Let $\mathbb{D}=\{z : |z| < 1\}$, and let $f,g:\mathbb{D}\to\mathbb{D}$ be analytic, $1-1$ functions satisfying
  $$f(0)=g(0), \ f'(0)=g'(0).$$
  Prove that $f \equiv g$ on $\mathbb{D}$.

My INCORRECT try: the Schwarz lemma applied to $f-g$, $f'-g'$ yields 
$|f(z)-g(z)|\leq|z|, |f'(0)-g'(0)|\leq 1$,
$|f'(z)-g'(z)|\leq|z|, |f''(0)-g''(0)|\leq 1$.

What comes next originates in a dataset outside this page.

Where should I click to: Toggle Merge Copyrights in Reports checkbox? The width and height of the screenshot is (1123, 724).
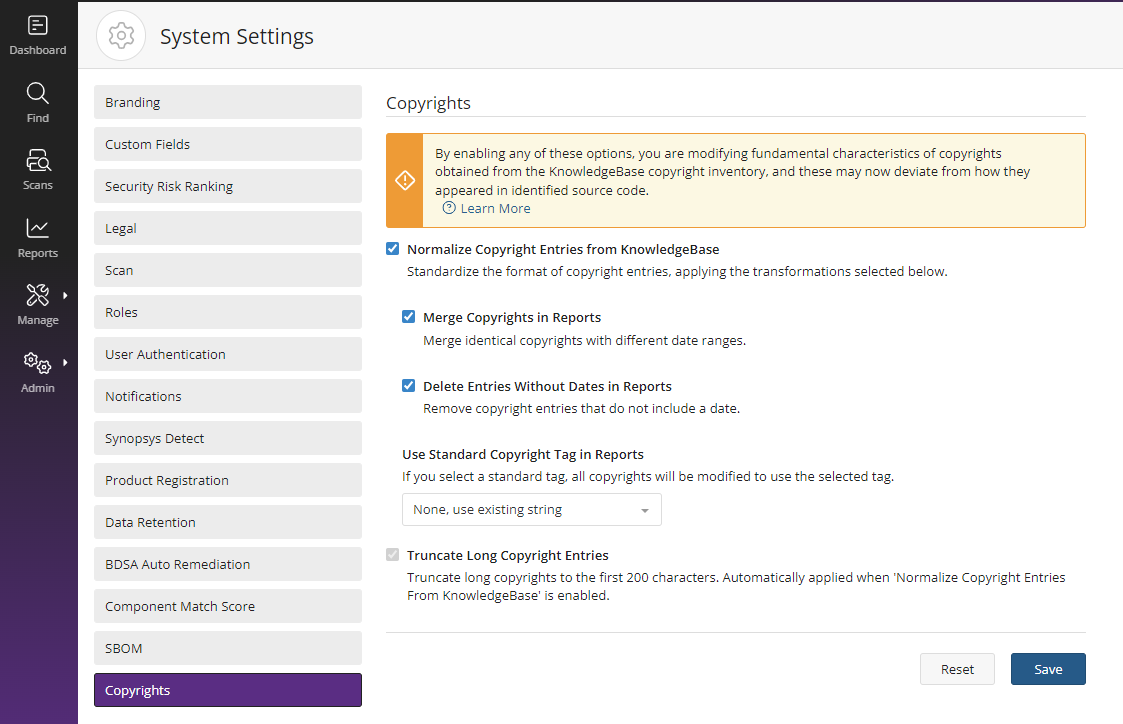tap(409, 317)
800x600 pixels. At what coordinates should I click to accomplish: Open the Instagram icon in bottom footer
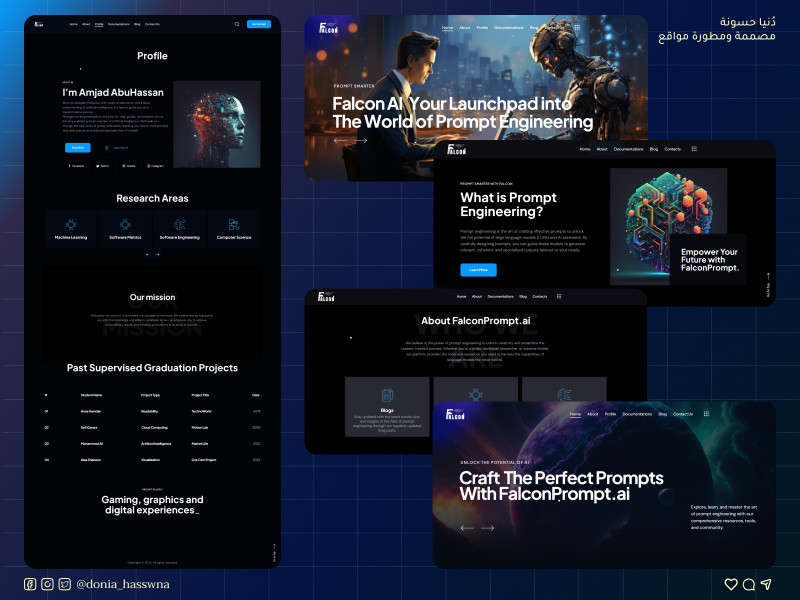click(47, 584)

But I don't know how to continue.
Why incorrect? Because I cannot apply the Schwarz lemma to $f-g$, since not necessarily $\forall z : |f(z)-g(z)| \leq 1$, and similarly not necessarily $\forall z : |f'(z)-g'(z)| \leq 1$.

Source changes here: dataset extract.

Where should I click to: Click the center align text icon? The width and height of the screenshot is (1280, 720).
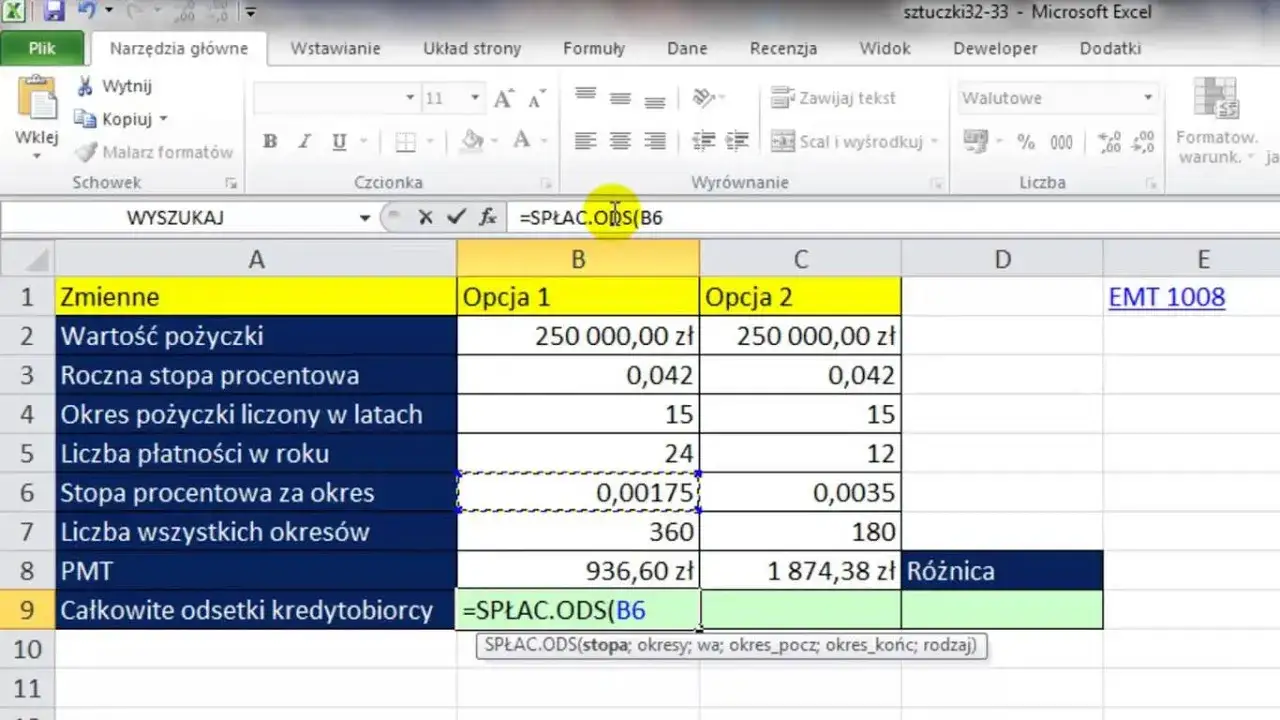click(x=620, y=142)
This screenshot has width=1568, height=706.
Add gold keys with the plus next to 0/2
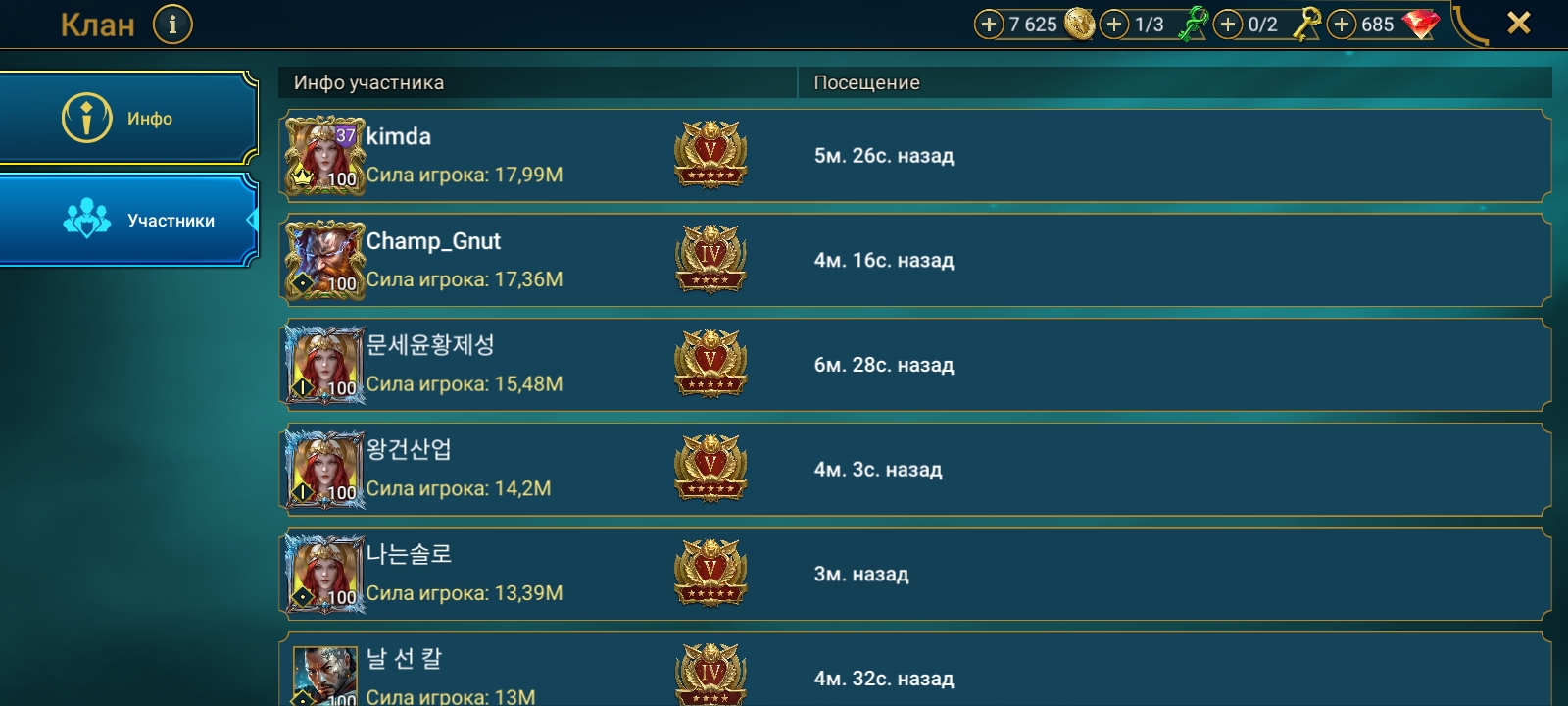coord(1228,25)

 A: This is false as stated. Start with $$F(z)=z,\quad G(z)=z+z^2.$$
Since $G'(0)\ne0$ there exists $\delta>0$ such that $G$ is injective in the disk $|z|<\delta$. Choose $R$ so that $|F(z)|<R$ and $|G(z)|<R$ for $|z|<\delta$ and set $$f(z)=F(\delta z)/R,\quad g(z)=G(\delta z)/R.$$
It's true if you assume in addition that $g$ is surjective; in that case you can apply the Schwarz Lemma to the function $f\circ g^{-1}$. (In fact it's enough to assume that $f(D)\subset g(D)$; then you can apply Schwarz to $g^{-1}\circ f$. In fact in that case you don't even need to assume that $g$ is injective; if you assume just $g'\ne0$ then analytic continuation gives the moral equivalent of $g^{-1}\circ f$, namely a function $h:D\to D$ with $h(0)=0$ and $g\circ h=f$.)

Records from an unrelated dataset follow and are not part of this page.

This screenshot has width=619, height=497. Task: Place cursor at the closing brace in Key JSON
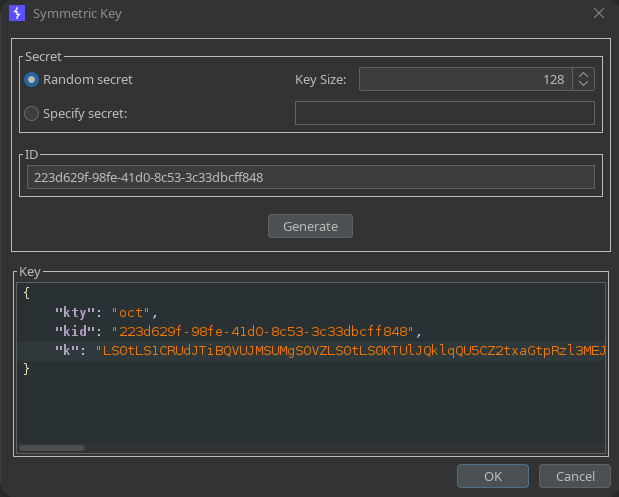point(28,369)
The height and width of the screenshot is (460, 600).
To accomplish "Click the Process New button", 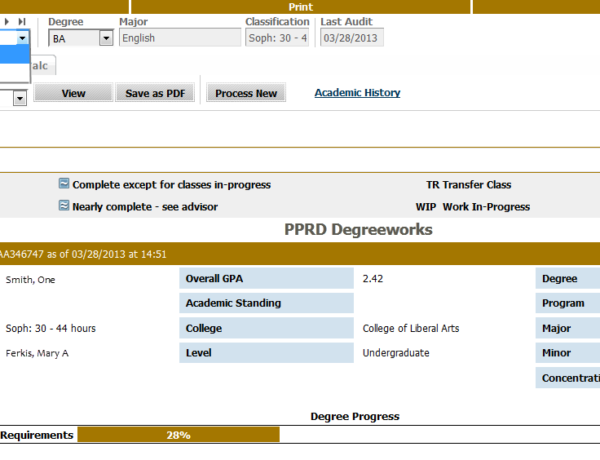I will pyautogui.click(x=246, y=93).
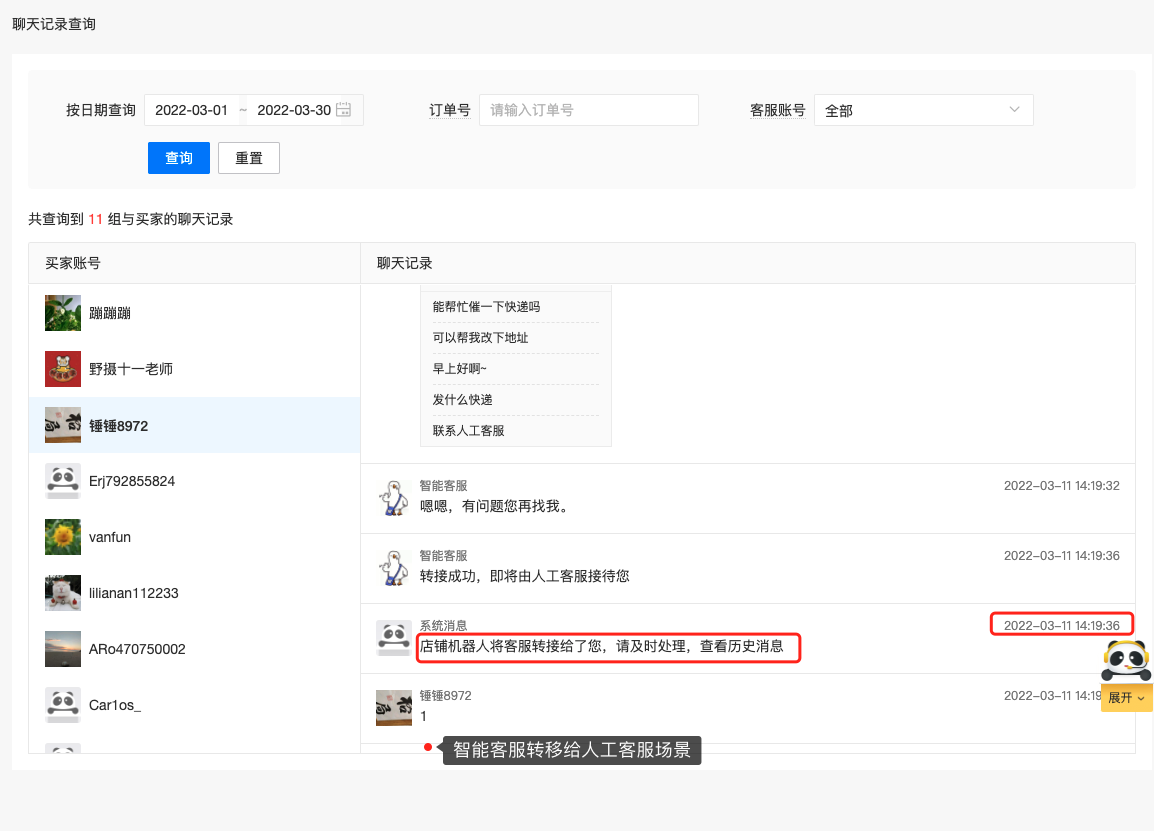Open the 客服账号 dropdown
The width and height of the screenshot is (1154, 831).
click(923, 110)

Edit The fact that $G'(0)\ne0$ implies that $G$ is injective in some disk $|z|<\delta$ is a well known fact from elementary complex analysis. We can give an ad hoc proof here without needing any complex analysis, showing that in fact we can take $\delta=1/2$. Suppose that $|z|<1/2$, $|w|<1/2$, $z\ne w$ and $G(z)=G(w)$. Then $$z-w=w^2-z^2=(w-z)(w+z).$$Since $z\ne w$ this implies that $w+z=-1$, and now the triangle inequality implies that $1\le|z|+|w|<1$.
Knowing that $\delta=1/2$ works allows us to give an explicit counterexample: $$f(z)=z/2,\quad g(z)=z/2+z^2/4.$$(There's a simple algebraic proof above that $g$ is injective in the unit disk. This fact will be obvious to readers who know a little complex analysis, if they note that $\Re g'(z)>0$ for $|z|<1$.)